The month of June always surprises and startles. After the exciting migration of May with nocturnal waves or pulses of birds passing by in the night sky, some returning to the Island to breed, others bound for points further north, and the great numbers of sea birds moving along shorelines, it is surprising at how quickly the migration ends.

It seems prudent to pause for a moment to ponder the passage of the planet as it reaches the summer solstice. The earth's annual, predictable rotation around the sun is an endlessly fascinating topic that never ceases to amaze even the casual observer. This is a hugely important event for all living things on this planet, and birds are tuned in to differing seasonality and are able to take advantage of it more than any other life forms.

The earth has just past its maximum tilt towards our powerful star and begun spinning back to a different plane. What this means is that in the northern hemisphere, the longest day, the maximum hours of light, has come and gone, with the official start of summer occurring yesterday. It means that the pendulum of time and seasons has already graced us with maximum sun and daylight and that the days are already starting to shorten and will continue to do so until Dec. 21.

In the Arctic, where many migrant species of birds are nesting, the day is different than around here. The sun just moves around the horizon at this season, never setting - in other words, it is constant daylight 24/7, hence the expression "midnight sun." There is no night for a couple of months, which makes life at the higher latitudes distinctly different than anywhere else.

Conversely, in the southern hemisphere it is the reverse, so the shortest day of the year, total dark in the Antarctic, and the coldest temperatures on earth are occurring there now. Of course on the equator there is virtually no change in season as the sun is always overhead, with 12 hours of both day and night. There the seasons are just two, rainy and dry; it is always hot. With the advent of summer it seems counterintuitive to suggest that day length is now decreasing, but that is a fact. Don't worry, be happy, enjoy the summer; Labor Day will be here soon enough.

Back on the Island, it is hard to miss the ospreys. The unofficial mascot of the Vineyard, these large, powerful fish eagles are exciting to watch. It is easy to become mesmerized watching one hunt along a shoreline. Seemingly gigantic birds, they often go into a hover, staring intently into the waters below. Often starting into a dive, and then aborting as the fish moves or visibility wanes, they come around for another pass.

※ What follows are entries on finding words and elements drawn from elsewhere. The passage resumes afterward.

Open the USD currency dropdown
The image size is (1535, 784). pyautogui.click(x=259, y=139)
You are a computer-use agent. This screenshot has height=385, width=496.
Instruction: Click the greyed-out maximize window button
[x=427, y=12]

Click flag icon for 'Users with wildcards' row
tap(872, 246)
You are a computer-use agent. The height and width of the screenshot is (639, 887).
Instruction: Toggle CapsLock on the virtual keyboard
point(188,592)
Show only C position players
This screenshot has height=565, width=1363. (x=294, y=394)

The older, more experienced the osprey, the better it is at fishing. At this time of year, one encounters adults with young in the nest. Watch and keep score as they plunge towards the water, throwing their talons out at the last moment to break the impact and enter the water first, hoping to grasp some finny prey. Some birds are remarkably successful and seem to never miss, like some sort of aerial fishing ace, top gun fishermen, if you will.

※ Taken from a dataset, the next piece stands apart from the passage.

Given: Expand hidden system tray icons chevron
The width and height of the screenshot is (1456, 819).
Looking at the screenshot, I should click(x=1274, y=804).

Cold wet weather makes things very difficult for adult birds trying to feed nestlings. Whether the prey is fish, insects, or worms, cold and rain retard insect emergence and activity at a critical time for developing birds. Adults must provide the necessary protein to the nestlings, and this is very difficult in prolonged rainy conditions or with a persistent northeast wind blowing.

A species that is increasing and is seemingly everywhere in both fresh and salt water, the double-crested cormorant, is experiencing a booming population expansion all over this continent. Why they are doing this is hard to explain, and though there are dozens of possible reasons, there is no one answer. Most plausible is that the birds are enjoying the protection that was afforded them many years ago but never enforced. Breeding colonies are protected from disturbance by disgruntled fisherman, and the birds have responded. Some would say with a vengeance.

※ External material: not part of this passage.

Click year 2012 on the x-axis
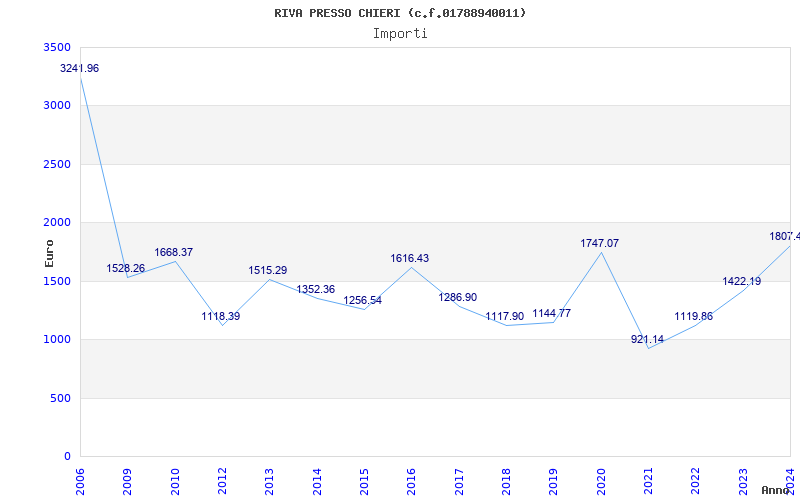Viewport: 800px width, 500px height. pyautogui.click(x=222, y=480)
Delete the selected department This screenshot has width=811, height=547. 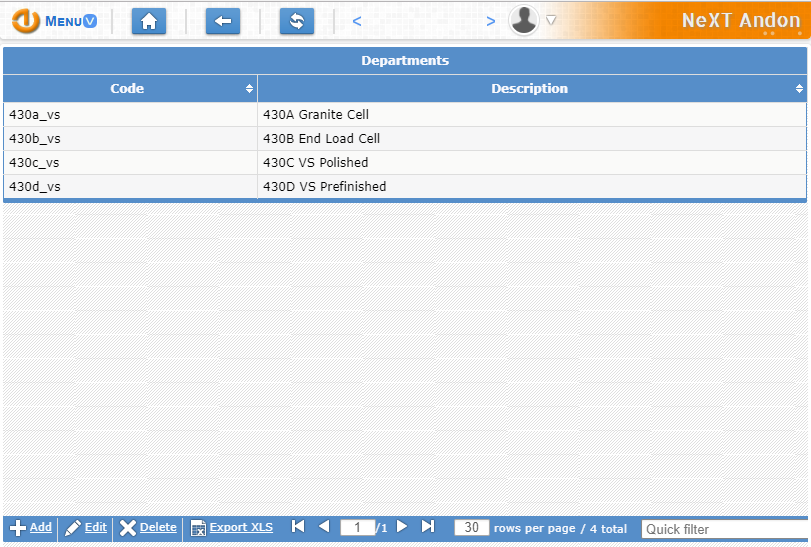(x=148, y=528)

It may be that simple, or not. At any rate these birds were uncommon here only 20 years ago; now they nest on-Island and nearby on other islands, and they are changing the natural landscape. They fish/hunt cooperatively, forming a line and driving schools of fish against sand bars or shorelines, where they corral them and eat prodigiously. They eat from the smallest minnow to medium-sized fish.

It appears that they may be overfishing whatever they go after. It will be interesting to observe the species' status over the next 20 years. Will they continue to increase, level out, or decrease? Time will tell and there are experts predicting all three of these outcomes. The natural world is marvelous.